Find every line in the records below that contains "pixels", and copy it.

Pixel coordinate grounding data:
____________

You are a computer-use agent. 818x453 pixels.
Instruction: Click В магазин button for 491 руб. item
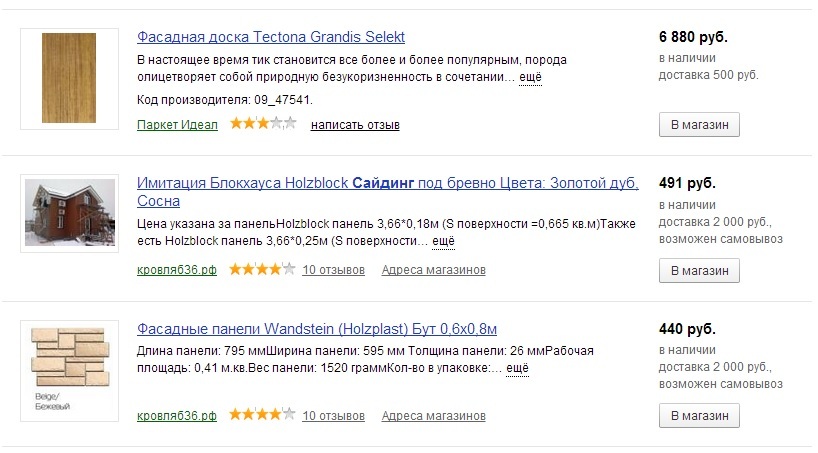click(x=699, y=270)
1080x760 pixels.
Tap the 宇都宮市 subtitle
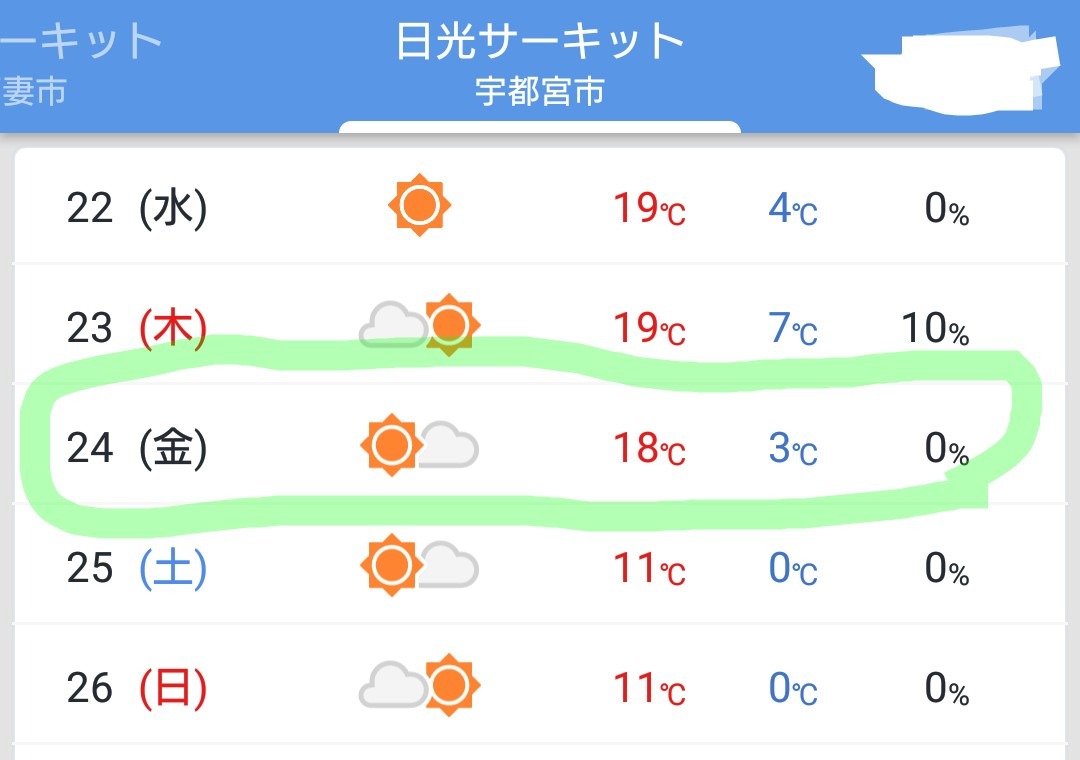(540, 91)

____________

**YOUR SOLUTION**
You are a computer-use agent. 818x453 pixels.
1080x760 pixels.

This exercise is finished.